Western blot analysis was conducted to investigate whether the abundance of CATH protein also increases in parallel with the elevated mRNA levels in NOD mouse LGs (
Fig. 6A). CATH is produced as a proenzyme in cells (335 amino acids [aa] in humans and 333 aa in mice). Proteolytic processing of the single transcript results in the generation of active forms of human CATH containing either a minichain (98-105 aa) and a single chain (116-335 aa) or an active form containing a mini chain, a heavy chain (116-292 aa), and a light chain (293-335 aa), as demonstrated at the protein level.

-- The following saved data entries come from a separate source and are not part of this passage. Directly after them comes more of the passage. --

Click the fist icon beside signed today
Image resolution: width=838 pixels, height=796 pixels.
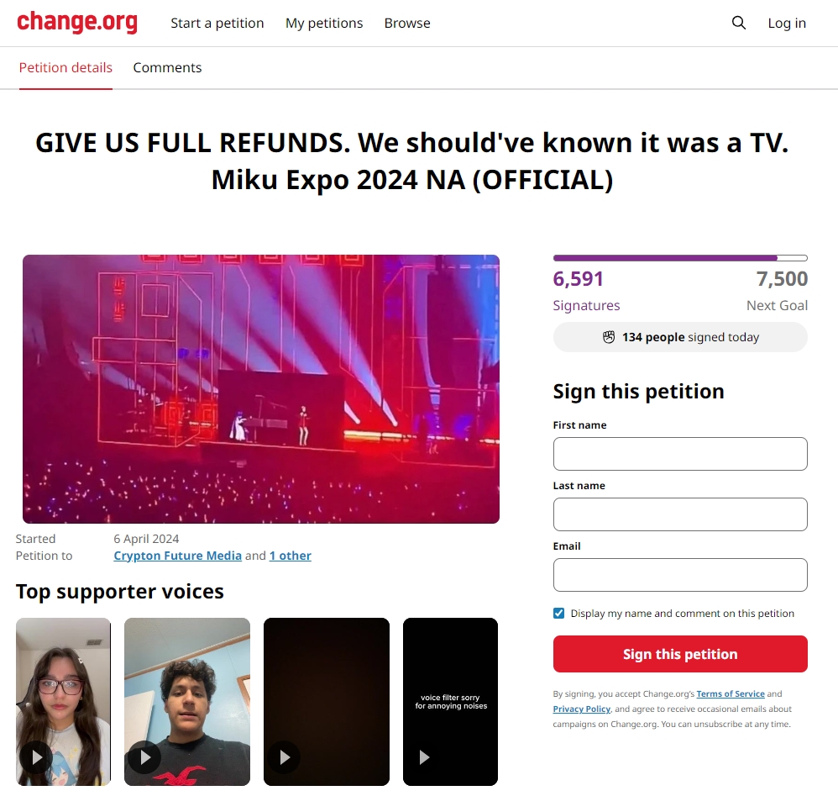pyautogui.click(x=609, y=337)
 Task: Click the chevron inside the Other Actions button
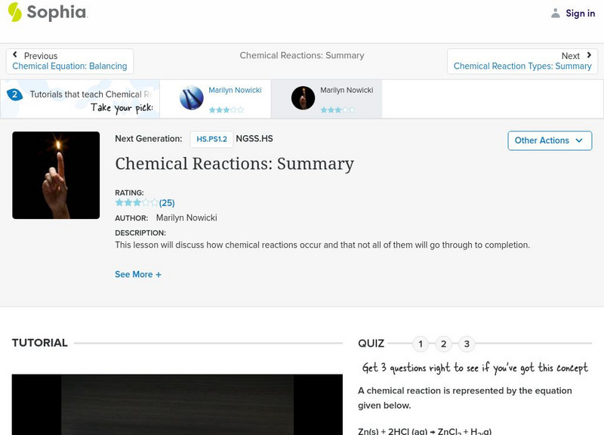(579, 140)
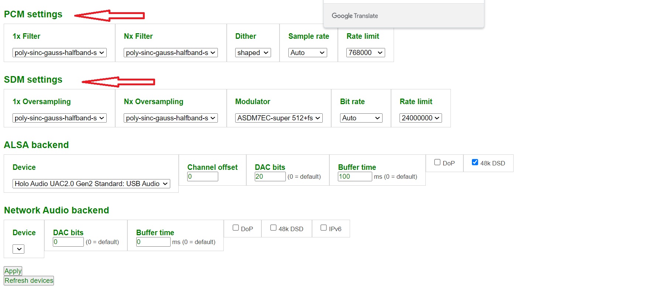Viewport: 658px width, 288px height.
Task: Open the Bit rate Auto dropdown
Action: coord(361,118)
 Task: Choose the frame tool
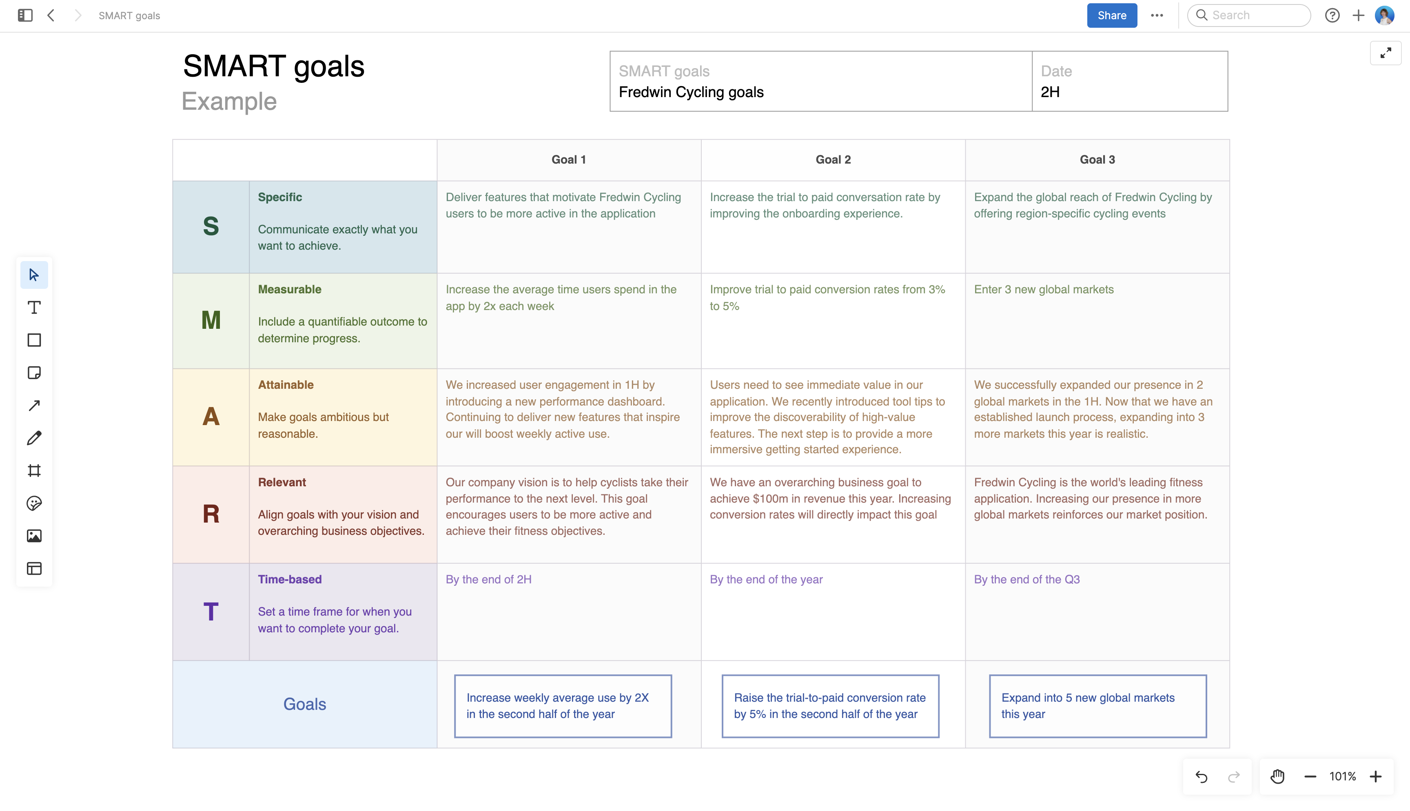point(34,471)
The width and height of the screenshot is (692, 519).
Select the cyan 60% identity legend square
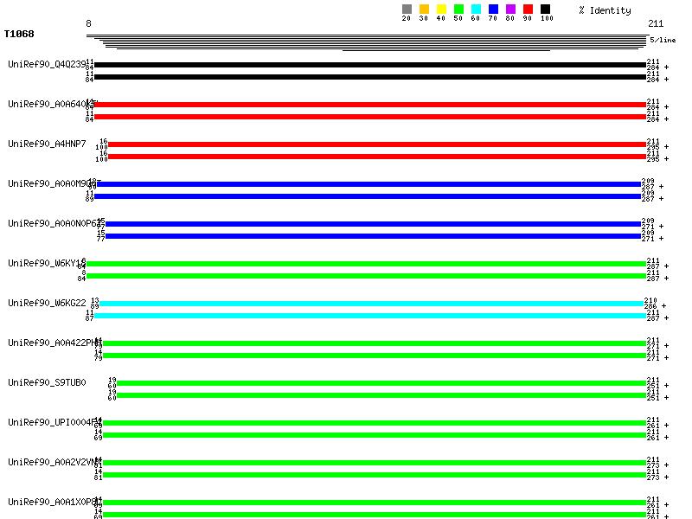476,10
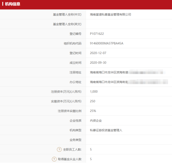This screenshot has height=163, width=172.
Task: Click registration number P1071622
Action: pos(97,34)
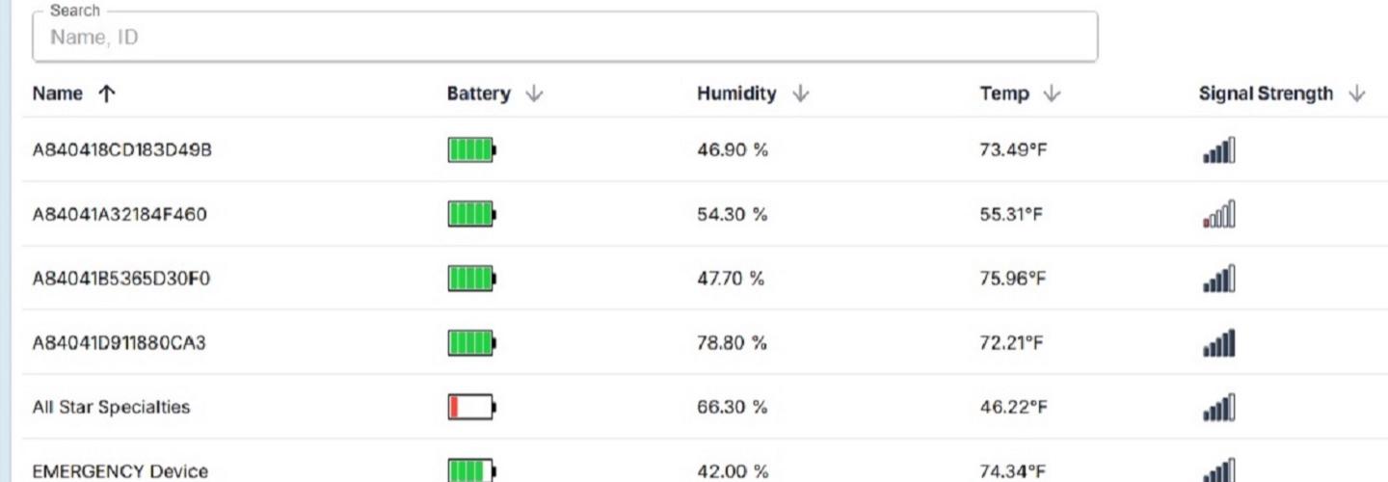Click the 55.31°F temperature reading

tap(1011, 215)
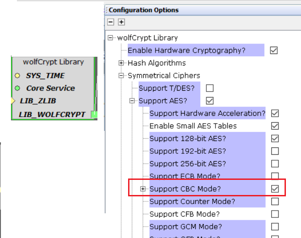The width and height of the screenshot is (301, 238).
Task: Click the collapse all minus icon
Action: coord(111,22)
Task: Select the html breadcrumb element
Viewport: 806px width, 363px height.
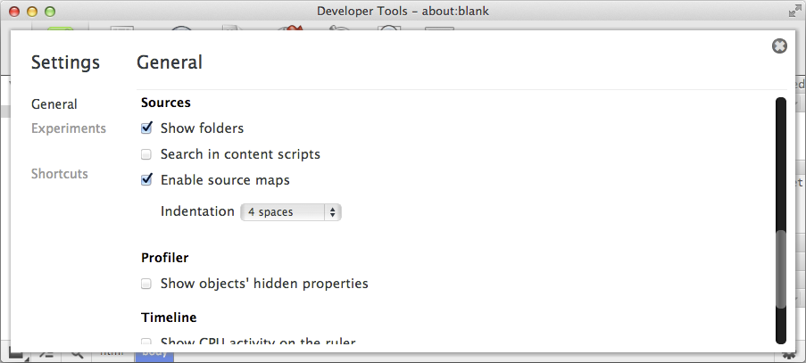Action: [111, 355]
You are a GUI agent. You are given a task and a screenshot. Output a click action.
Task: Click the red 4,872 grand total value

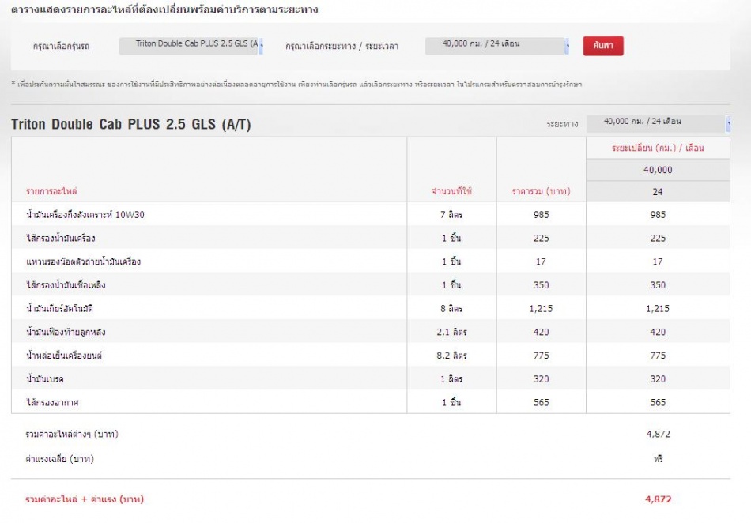point(658,499)
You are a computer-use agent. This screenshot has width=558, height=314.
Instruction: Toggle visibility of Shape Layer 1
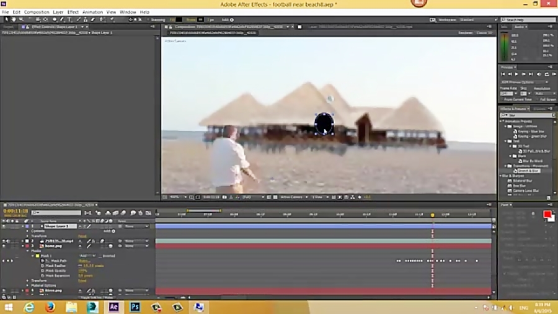(x=4, y=227)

36 The heavy chain and light chains are derived from further proteolytic processing of the single chain without a loss of amino acid residues. The active forms of the mouse CATH protein exhibit an identical organization, existing in two forms which were deduced by UniprotKB (
www.UniProt.org/ provided in the public domain by the UniProt Consortium, Swiss Institute of Bioinformatics, Geneva, Switzerland) according to its homology to the human ortholog at the transcriptional level. The minichain, heavy chain, and light chain of mouse CATH are annotated as 96-103, 114-290, and 291-333 aa, respectively. The major active form of CATH in Raw264.7 cells, used in our study as a positive control for CATH, appears to be the three-chain form, since the major band detected by Western blot analysis is ∼23 to 24 kDa, corresponding to the heavy chain of 177 aa (114-290 aa;
Fig. 6A, top, lane 3). Both the two-chain and the three-chain forms of CATH are present in mouse LG, as evidenced by detection of both the 23- to 24-kDa band (
Fig. 6A, top, lanes 1 and 2) and the 27- to 28-kDa band (
Fig. 6A, lane 2, top), corresponding to the heavy chain, and the single chain (220 aa), respectively. In addition, a third band at around 20 kDa was clearly detected only in NOD mouse LG lysate (
Fig. 6A, lane 1, top), which may represent a further proteolytic or truncated form of CATH. Densitometry of this Western blot quantified the intensity ratios of 27- and 28, 23- and 24-, and 20-kDa bands (NOD to BALB/c) as 14.1, 4.7, and 11.3 respectively. These results are typical of those run in multiple experiments comparing NOD and BALB/c mouse LG lysate and demonstrate the marked upregulation of CATH in the NOD mouse LG versus the BALB/c control as well as illustrate the complexity of CATH processing in different cell types.